Which lines in the records below contain the string "menu", matching case exactly? Pull out each of those lines in full.

(Stored records)
* BEGIN *

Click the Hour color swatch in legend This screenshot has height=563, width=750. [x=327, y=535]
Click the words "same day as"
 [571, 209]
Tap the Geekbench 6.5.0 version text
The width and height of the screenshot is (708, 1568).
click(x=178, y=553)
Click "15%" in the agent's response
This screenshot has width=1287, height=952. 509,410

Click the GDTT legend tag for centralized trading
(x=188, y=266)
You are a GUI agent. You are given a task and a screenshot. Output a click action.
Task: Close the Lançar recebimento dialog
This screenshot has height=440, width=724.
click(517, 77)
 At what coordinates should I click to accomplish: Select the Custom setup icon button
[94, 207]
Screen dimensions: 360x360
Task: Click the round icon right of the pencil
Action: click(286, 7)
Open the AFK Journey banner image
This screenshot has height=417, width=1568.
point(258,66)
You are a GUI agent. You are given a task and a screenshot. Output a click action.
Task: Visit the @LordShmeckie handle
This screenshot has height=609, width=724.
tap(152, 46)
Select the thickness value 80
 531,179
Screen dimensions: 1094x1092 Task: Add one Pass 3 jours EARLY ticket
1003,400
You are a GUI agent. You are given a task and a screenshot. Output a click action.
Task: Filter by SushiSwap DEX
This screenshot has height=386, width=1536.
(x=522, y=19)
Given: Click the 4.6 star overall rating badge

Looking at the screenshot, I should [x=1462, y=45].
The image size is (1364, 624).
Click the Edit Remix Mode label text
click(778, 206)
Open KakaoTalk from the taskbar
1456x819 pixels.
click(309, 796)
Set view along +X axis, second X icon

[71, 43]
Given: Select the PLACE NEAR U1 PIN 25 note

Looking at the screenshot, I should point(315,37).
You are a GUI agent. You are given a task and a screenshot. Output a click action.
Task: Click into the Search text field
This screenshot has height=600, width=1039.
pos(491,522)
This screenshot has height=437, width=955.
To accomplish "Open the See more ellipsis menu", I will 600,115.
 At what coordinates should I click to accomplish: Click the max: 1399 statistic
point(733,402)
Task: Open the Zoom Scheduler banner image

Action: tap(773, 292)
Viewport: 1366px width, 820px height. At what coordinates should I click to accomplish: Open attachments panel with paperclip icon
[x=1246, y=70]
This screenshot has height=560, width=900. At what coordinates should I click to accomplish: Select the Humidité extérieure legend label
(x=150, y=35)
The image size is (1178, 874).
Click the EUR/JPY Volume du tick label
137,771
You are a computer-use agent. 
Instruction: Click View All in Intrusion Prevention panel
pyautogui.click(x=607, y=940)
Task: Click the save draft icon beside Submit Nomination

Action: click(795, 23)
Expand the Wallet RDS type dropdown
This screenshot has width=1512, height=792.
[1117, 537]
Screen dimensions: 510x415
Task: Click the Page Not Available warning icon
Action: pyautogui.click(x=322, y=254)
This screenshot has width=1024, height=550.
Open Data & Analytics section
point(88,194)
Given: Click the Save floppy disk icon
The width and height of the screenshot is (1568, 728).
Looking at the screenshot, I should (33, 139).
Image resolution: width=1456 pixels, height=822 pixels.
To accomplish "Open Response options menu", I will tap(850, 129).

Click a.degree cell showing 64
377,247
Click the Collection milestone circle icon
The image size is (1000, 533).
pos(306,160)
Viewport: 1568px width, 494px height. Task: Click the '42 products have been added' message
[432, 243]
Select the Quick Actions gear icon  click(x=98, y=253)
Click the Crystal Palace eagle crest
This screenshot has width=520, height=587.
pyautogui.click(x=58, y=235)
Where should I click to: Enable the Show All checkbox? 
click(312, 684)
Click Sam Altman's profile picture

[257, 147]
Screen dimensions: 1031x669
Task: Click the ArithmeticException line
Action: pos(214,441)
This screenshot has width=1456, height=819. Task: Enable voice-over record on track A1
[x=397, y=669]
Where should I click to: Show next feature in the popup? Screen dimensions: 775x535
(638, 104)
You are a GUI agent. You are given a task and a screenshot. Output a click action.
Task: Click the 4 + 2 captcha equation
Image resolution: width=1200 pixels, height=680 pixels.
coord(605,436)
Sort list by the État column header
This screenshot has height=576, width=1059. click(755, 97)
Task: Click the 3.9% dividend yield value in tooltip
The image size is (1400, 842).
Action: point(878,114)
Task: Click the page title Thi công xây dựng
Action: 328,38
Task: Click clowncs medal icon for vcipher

* END *

**Reply to the exercise:**
To accomplish "Open the See more ellipsis menu", I will 600,115.
To accomplish "Open Response options menu", I will tap(850, 129).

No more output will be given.